> **Your assignment**
Your answer should be every line from the records that contains "computer".

BEGIN Extracted records

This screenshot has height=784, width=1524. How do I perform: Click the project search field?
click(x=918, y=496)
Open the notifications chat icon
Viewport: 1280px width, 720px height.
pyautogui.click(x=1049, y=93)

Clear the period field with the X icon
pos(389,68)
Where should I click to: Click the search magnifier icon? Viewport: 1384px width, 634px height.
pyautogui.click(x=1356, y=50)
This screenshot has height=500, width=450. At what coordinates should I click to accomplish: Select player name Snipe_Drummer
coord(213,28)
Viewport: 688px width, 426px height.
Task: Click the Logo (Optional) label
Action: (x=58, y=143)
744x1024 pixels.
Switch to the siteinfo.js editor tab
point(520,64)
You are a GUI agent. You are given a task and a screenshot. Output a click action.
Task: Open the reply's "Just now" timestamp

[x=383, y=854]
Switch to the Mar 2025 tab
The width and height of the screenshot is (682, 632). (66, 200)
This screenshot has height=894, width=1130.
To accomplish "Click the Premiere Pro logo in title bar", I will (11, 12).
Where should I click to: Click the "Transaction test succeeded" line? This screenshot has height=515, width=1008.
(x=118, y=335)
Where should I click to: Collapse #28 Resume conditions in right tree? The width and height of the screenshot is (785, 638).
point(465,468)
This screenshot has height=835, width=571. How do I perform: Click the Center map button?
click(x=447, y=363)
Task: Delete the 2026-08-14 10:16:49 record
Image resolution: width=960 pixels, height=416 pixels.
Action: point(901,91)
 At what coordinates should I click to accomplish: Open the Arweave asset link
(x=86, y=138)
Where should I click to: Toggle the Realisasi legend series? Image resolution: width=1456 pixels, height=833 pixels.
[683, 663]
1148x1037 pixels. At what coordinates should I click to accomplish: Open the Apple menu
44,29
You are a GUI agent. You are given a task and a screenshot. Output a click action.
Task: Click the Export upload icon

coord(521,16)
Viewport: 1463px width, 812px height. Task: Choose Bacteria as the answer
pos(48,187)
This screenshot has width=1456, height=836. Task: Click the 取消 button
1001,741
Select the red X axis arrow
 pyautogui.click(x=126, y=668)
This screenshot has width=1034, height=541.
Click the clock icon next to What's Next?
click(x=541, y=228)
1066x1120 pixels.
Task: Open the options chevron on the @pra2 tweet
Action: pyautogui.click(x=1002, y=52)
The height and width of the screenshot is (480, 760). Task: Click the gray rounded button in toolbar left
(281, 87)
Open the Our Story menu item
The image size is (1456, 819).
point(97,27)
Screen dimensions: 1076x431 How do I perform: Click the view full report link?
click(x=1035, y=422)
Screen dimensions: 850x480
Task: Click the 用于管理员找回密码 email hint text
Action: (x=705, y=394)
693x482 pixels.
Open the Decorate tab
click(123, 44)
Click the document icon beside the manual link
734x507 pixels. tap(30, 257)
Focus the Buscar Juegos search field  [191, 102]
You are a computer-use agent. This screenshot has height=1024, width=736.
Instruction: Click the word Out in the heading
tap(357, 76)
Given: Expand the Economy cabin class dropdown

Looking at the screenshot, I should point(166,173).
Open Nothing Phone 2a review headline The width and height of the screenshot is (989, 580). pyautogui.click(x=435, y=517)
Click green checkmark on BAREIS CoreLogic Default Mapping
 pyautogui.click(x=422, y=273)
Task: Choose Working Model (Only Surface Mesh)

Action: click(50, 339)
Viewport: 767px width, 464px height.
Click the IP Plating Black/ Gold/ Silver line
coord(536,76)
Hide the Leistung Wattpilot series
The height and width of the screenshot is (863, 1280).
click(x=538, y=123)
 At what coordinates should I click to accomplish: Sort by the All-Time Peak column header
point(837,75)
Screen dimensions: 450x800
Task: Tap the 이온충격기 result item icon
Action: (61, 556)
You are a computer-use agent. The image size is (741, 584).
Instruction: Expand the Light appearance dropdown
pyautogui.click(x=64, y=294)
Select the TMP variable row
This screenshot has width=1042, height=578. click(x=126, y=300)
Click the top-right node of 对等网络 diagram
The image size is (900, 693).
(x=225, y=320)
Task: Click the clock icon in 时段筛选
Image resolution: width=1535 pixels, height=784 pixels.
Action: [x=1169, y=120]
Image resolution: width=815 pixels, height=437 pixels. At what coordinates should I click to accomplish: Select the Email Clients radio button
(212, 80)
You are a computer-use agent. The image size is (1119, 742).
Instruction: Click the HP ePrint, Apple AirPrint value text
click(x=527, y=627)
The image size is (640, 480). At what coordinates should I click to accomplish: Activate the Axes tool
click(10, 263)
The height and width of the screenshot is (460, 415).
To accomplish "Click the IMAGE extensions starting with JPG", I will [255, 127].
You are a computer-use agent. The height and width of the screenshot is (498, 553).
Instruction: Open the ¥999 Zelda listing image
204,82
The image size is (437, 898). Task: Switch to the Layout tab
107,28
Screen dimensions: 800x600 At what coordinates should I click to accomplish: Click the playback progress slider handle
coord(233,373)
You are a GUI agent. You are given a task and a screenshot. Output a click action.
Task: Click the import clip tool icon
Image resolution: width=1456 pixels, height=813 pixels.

END Extracted records

> **Response**
You are a computer-use agent. This screenshot has height=1024, width=736.
You are a computer-use agent. The image size is (741, 584).
You are a computer-use agent. The image size is (1119, 742).
You are a computer-use agent. The height and width of the screenshot is (498, 553).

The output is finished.